But although the spotted owl is more seriously endangered now than it was in 1990, its old-growth forest habitat is safer, healthier and larger than it was then. So after all, the endangered species listing of the owl has done the job for which it was primarily designed. This isn’t, as it might seem at first glance, a Pyrrhic victory, but a real success story — at least from one side’s point of view.

The battle over the owl has been just one engagement in the war over nature in the Northwest, whose present main theater of operations is a Portland courtroom in which the interminable case of the Endangered Salmon v. Four Hydroelectric Dams on the Snake River is being acrimoniously fought along the same lines. The struggle has set class against class and countryside against city, and turned lifelong rural Democrats into staunch Republicans.

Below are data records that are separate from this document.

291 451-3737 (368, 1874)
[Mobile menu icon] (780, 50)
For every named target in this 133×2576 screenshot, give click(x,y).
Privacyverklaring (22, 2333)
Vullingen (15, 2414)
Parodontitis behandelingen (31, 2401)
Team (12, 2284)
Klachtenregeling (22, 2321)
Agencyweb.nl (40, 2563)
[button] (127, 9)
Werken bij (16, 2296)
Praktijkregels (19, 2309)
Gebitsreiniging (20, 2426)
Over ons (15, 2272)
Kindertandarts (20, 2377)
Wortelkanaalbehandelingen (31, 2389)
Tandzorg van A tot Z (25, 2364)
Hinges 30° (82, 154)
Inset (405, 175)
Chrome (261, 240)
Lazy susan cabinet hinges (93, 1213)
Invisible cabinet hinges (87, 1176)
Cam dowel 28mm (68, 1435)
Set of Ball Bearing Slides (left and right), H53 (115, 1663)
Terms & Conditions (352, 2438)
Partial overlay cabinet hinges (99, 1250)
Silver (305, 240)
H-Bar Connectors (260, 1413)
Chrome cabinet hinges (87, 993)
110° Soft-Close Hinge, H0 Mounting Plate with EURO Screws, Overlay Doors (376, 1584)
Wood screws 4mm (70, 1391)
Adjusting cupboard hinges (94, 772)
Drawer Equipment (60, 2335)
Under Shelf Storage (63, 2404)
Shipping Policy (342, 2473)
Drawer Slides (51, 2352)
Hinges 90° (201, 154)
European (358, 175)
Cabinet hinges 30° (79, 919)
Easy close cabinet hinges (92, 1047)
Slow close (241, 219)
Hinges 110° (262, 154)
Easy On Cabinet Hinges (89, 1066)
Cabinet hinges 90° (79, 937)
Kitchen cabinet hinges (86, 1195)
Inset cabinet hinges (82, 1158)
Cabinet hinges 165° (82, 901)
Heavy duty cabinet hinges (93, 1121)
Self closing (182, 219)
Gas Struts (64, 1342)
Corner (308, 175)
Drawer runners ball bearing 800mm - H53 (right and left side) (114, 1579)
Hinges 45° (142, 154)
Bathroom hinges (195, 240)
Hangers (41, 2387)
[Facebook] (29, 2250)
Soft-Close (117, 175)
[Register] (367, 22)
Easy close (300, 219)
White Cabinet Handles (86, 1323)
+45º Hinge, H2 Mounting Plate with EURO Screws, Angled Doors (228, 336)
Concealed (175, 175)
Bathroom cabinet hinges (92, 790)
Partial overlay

In the old timber towns, many people still echo the August 1994 speech by Slade Gorton, Republican of Washington, to the Senate on the human cost of the spotted owl listing: “The U.S. government, driven by sophisticated, well-financed national environmental organizations and supported by the media and urban opinion leaders, has betrayed rural communities and destroyed — yes, destroyed — the lives and careers of tens of thousands of honest working families in the Pacific Northwest.” Or, as the city attorney for Forks, Wash., (once a roaring town that declared itself the Logging Capital of the World) said when I called to remind him of last week’s anniversary: “That’s not a day we celebrate. At any time.”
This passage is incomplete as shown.